Double in Space is a title used for two distinct collections of science fiction novellas by Fletcher Pratt, one published in the United States and the other in the United Kingdom. The two collections have one story in common.

American publication
The American version of Double in Space was originally published in hardcover by Doubleday in 1951, and issued in paperback by Curtis Books in 1969. The dust jacket for the Doubleday edition was illustrated by Richard Powers.
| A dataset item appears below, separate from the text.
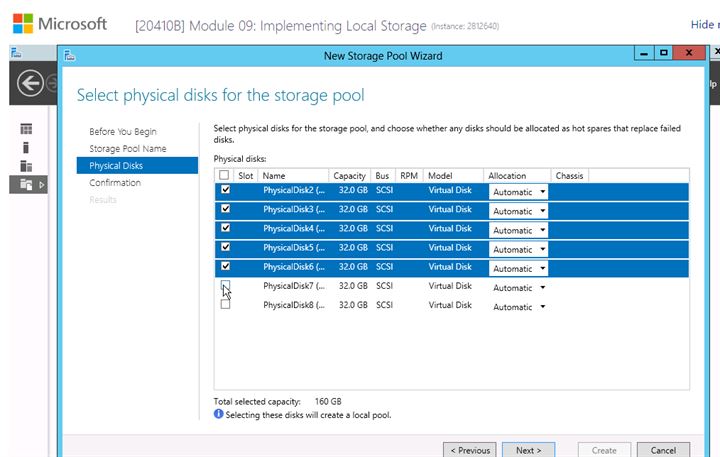Go to the Before You Begin step
This screenshot has width=720, height=457.
122,132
It included two stories:

 "Project Excelsior" (Thrilling Wonder Stories 1951)
 "The Wanderer’s Return" (Thrilling Wonder Stories 1951)
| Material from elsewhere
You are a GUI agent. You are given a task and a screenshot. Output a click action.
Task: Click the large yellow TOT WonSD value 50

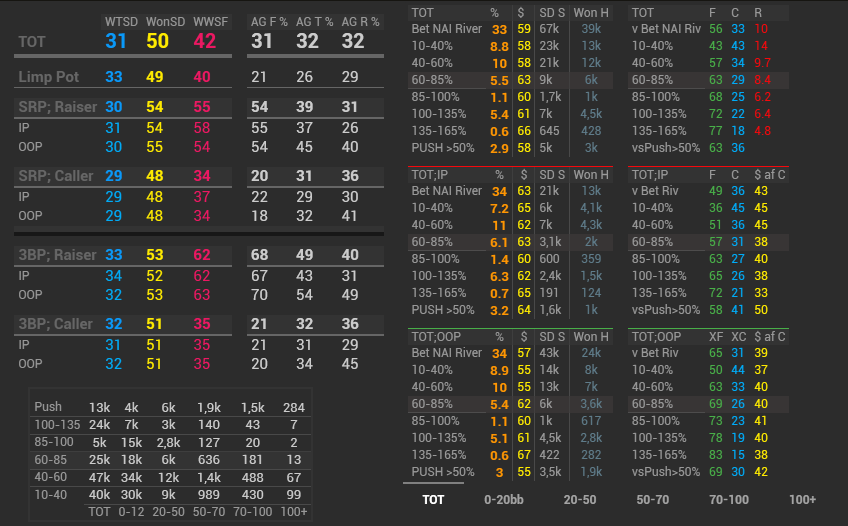click(x=158, y=42)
"Project Excelsior" was originally published under the title "Asylum Satellite".

Reception
P. Schuyler Miller reported the collection to be "good reading and good fun."

British publication
The UK version of Double in Space was published by T. V. Boardman in hardcover in 1954. It also included two stories:

 "Project Excelsior" (Thrilling Wonder Stories 1951)
 "The Conditioned Captain" (Startling Stories 1953)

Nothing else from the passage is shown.